Award winning home for 'Dino' - Central Queensland Today

2022-07-10 01:07:59 By : Mr. Jeff Song

It’s been a long road to the top for award-winning architect Brian Hooper and for the community of the western Queensand town of Muttaburra.

The Muttaburrasaurus Interpretation Centre, designed by Yeppoon architect Brian, is an outdoor museum that showcases the history of the most complete fossilised dinosaur skeleton found in Australia.

The museum won the prestigious FDG Stanley Award for Public Architecture at the Australian Institute of Architects’ Queensland Architecture Awards, presented at the State Library of Queensland in Brisbane on Friday, 24 June, as well as receiving a commendation in the Sustainable Architecture category.

It’s not the one-man architectural firm’s first award for projects based in Western CQ – Brian has also worked on Barcaldine’s Tree of Knowledge project and Globe Hotel Development, which have won national awards in past years.

Brian said the genesis of the Muttaburrasaurus Interpretation Centre project dated back more than 10 years ago when he was approached by then Barcaldine deputy mayor Jenny Gray to design a shed to house a fiberglass cast of the Muttaburrasaurus, nicknamed ‘Dino’.

“Dino was sitting in the park among some pool fencing and some cycads and they wanted to build a rudimentary shed around it,” he said.

“Time got away from me, but I thought we could do better than a shed and when I ran into Jenny again a year later I started sketching some designs.

“At that stage council wasn’t involved, just the community of Muttaburra, who had no money, no funds to build this thing.

“Initially I was working pro bono as it was a ‘love job’ and a nice little project, but eventually Barcaldine Regional Council took the project over and were able to put some of their own money in, as well as apply for state funding.”

Brian said the project had been gestating for some time, from his earliest emails in 2011 to the building’s completion in 2018 and the exhibition component’s competition last year.

One of the major concerns was how to create something with architectural merit but without the ongoing costs.

“A lot of projects fall over after three or four years because they don’t generate the income to keep it running successfully,” he said.

“In this case, there wasn’t any money to man the building, so we had to make it robust – in terms of its economic benefits it’s a massive drawcard for the town but it doesn’t cost them anything at all as there’s zero maintenance.

“They don’t even have to clean it, just get a leaf blower in there every now and then to blow the dust out.”

The building was open to the public for three years before the interpretive display was completed but was popular even then.

“The idea is to give the visitor a sense of discovery, as that’s what paleontology is all about, the sense of discovery,” he said.

“The dinosaur doesn’t reveal itself until you cross the threshold of the building – the entry also goes up and down, so it feels like you’re going underground a little bit.”

The awards jury praised the centre’s connection to the environment, observing that the building “rises from the landscape as though it was always part of the town’s story”.

They also praised the “striking gabion walls made from local stone” and the lightweight roof – “a floating orb structure that invites natural daylight and ventilation into the space”.

Brian started his own business in 1998 in Brisbane, before relocating back to Yeppoon from Brisbane in 2001.

“I’ve been fortunate to get to work on some pretty exciting projects over the years and have done a lot of collaborative work with some fantastic partners,” he said.

“I’m very fortunate as a sole practitioner in a very regional area to be able to do these rather unique projects.”

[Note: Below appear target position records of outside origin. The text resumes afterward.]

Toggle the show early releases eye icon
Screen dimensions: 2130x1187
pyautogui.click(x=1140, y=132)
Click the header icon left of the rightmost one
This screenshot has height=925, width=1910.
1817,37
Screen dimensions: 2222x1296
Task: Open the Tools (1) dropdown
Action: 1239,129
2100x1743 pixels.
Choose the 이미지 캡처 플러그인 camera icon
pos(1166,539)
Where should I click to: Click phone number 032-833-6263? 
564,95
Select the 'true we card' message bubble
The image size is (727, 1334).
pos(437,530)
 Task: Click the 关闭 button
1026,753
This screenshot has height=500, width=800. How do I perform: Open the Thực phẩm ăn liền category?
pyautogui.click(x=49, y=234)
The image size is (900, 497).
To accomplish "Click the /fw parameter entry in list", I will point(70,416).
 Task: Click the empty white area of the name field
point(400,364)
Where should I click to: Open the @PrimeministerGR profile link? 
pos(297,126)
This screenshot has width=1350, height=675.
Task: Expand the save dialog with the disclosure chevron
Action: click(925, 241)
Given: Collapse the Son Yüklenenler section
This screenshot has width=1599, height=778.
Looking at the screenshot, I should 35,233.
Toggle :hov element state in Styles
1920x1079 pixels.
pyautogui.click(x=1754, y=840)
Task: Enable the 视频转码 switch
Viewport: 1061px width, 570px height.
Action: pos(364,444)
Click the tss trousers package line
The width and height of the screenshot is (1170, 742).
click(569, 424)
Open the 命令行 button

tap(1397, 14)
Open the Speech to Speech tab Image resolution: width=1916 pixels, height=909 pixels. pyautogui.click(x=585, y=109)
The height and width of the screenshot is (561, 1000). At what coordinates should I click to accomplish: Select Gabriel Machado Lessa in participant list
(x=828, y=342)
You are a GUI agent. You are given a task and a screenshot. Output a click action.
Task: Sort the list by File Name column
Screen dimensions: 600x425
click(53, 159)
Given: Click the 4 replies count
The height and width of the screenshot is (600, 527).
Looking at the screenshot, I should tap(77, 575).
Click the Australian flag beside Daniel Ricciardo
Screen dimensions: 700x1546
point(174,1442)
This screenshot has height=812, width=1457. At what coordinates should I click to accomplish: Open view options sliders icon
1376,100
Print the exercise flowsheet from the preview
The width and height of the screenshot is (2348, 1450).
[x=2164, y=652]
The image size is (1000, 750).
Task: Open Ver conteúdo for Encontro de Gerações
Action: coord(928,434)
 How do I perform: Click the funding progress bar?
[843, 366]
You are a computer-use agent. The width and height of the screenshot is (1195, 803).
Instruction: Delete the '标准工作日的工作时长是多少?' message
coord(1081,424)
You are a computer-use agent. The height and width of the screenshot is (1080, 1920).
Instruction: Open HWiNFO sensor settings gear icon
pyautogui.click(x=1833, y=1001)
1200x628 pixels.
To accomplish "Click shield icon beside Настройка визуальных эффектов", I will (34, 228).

Some of his favourite projects include the Tree of Knowledge and the Globe Hotel, as well as a toilet block on the Yeppoon beachfront made from precast concrete pipes and the ceiling at The Rocks restaurant which incorporates a 14th century Arabic poem.

“I’m always looking at finding a point of difference rather than doing the rote response,” he said.

“Having a unique approach to the design process brings unique architectural outcomes – it’s about bringing that vision that no-one else has.”